SORONG, iNewssorongraya.id — Pemerintah Provinsi Papua Barat Daya membuka peluang penegakan hukum terhadap perusahaan dan individu yang tetap menjalankan kegiatan pertambangan tanpa izin. Pelaku terancam pidana lima tahun penjara dan denda maksimal Rp100 miliar.
Ancaman tersebut disampaikan bersamaan dengan perintah penghentian sementara terhadap 36 kegiatan pertambangan tanpa izin atau PETI yang tersebar di enam kabupaten dan kota.
Perintah penghentian tercantum dalam surat Dinas Tenaga Kerja, Transmigrasi, Energi dan Sumber Daya Mineral Papua Barat Daya tertanggal 6 Juli 2026. Surat itu ditembuskan kepada Gubernur Papua Barat Daya, kepala daerah terkait, serta Direktur Reserse Kriminal Khusus Polda Papua Barat Daya.
Kepala Dinas Tenaga Kerja, Transmigrasi, Energi dan Sumber Daya Mineral Papua Barat Daya, Suroso, mengatakan seluruh pelaku usaha pertambangan wajib memiliki izin sebelum menjalankan kegiatan.
“Maka bagi yang tidak memiliki ijin, maka sesuai ketentuan harusnya menghentikan aktifitas mereka sampai ada ijin yang resmi,” ujar Suroso di Sorong, Minggu (12/7/2026).
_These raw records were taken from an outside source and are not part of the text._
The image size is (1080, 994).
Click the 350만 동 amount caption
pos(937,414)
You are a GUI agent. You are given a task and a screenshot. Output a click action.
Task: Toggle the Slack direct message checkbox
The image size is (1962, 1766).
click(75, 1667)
Pemerintah mewajibkan kegiatan pertambangan dilengkapi Izin Usaha Pertambangan, Izin Usaha Pertambangan Khusus, Izin Penambangan Rakyat, atau Surat Izin Penambangan Batuan sesuai jenis kegiatan dan kewenangannya.
Pemprov Papua Barat Daya merujuk Pasal 158 Undang-Undang Nomor 3 Tahun 2020 tentang Perubahan atas Undang-Undang Nomor 4 Tahun 2009 mengenai Pertambangan Mineral dan Batubara.
“Setiap orang yang melakukan Penambangan tanpa izin sebagaimana dimaksud dalam Pasal 35 dipidana dengan pidana penjara paling lama 5 (lima) tahun dan denda paling banyak Rp100.000.000.000,00 (seratus miliar rupiah),” demikian ketentuan yang dikutip dalam surat tersebut.
Suroso menegaskan pemerintah akan mengomunikasikan temuan PETI kepada aparat penegak hukum apabila kegiatan penambangan tetap berlangsung.
“Nah, tentu ada penegakan aturan termasuk penegakan hukum, karena mereka belum memiliki ijin dan ini nanti akan kami komunikasikan ke pihak APH yang lain. Karena ini kategorinya penambangan tanpa ijin. Mereka diduga kuat sudah melakukan perusakan lingkungan dan lain-lain,” katanya.
Pernyataan mengenai dugaan kerusakan lingkungan belum menjadi kesimpulan hukum. Pemerintah dan aparat berwenang masih perlu melakukan pemeriksaan teknis untuk memastikan ada atau tidaknya kerusakan, luas dampak, serta hubungan antara kegiatan penambangan dan akibat yang ditimbulkan.
Berdasarkan pendataan awal, Raja Ampat memiliki 18 kegiatan PETI. Kota Sorong mencatat enam kegiatan, sedangkan Sorong Selatan dan Maybrat masing-masing empat kegiatan. Kabupaten Sorong dan Tambrauw masing-masing memiliki dua kegiatan.
Aktivitas tersebut mencakup penambangan batu gamping, pasir dan batu atau sirtu, batu pecah, serta material bahan baku bata merah. Penanggung jawabnya terdiri atas perseroan terbatas, persekutuan komanditer, dan perseorangan.
Meski telah menyampaikan ancaman hukum, pemerintah belum menetapkan tenggat penghentian, jadwal inspeksi, maupun batas waktu pengurusan legalitas. Belum diketahui pula kapan temuan tersebut akan diserahkan secara resmi kepada aparat penegak hukum.
Para perusahaan dan individu yang tercantum dalam daftar belum memberikan tanggapan mengenai status izin maupun kegiatan penambangan yang mereka jalankan.
Pemprov Papua Barat Daya menyediakan layanan konsultasi perizinan di Kantor Dinas Tenaga Kerja, Transmigrasi, Energi dan Sumber Daya Mineral. Pelaku usaha diminta menghentikan kegiatan dan mengurus legalitas sebelum kembali beroperasi.
Ancaman pidana akan kehilangan daya cegah apabila tidak diikuti pengawasan dan penindakan yang konsisten. Pemerintah kini dituntut membuktikan bahwa perintah penghentian bukan sekadar surat peringatan, melainkan langkah awal untuk menertibkan pertambangan ilegal di Papua Barat Daya.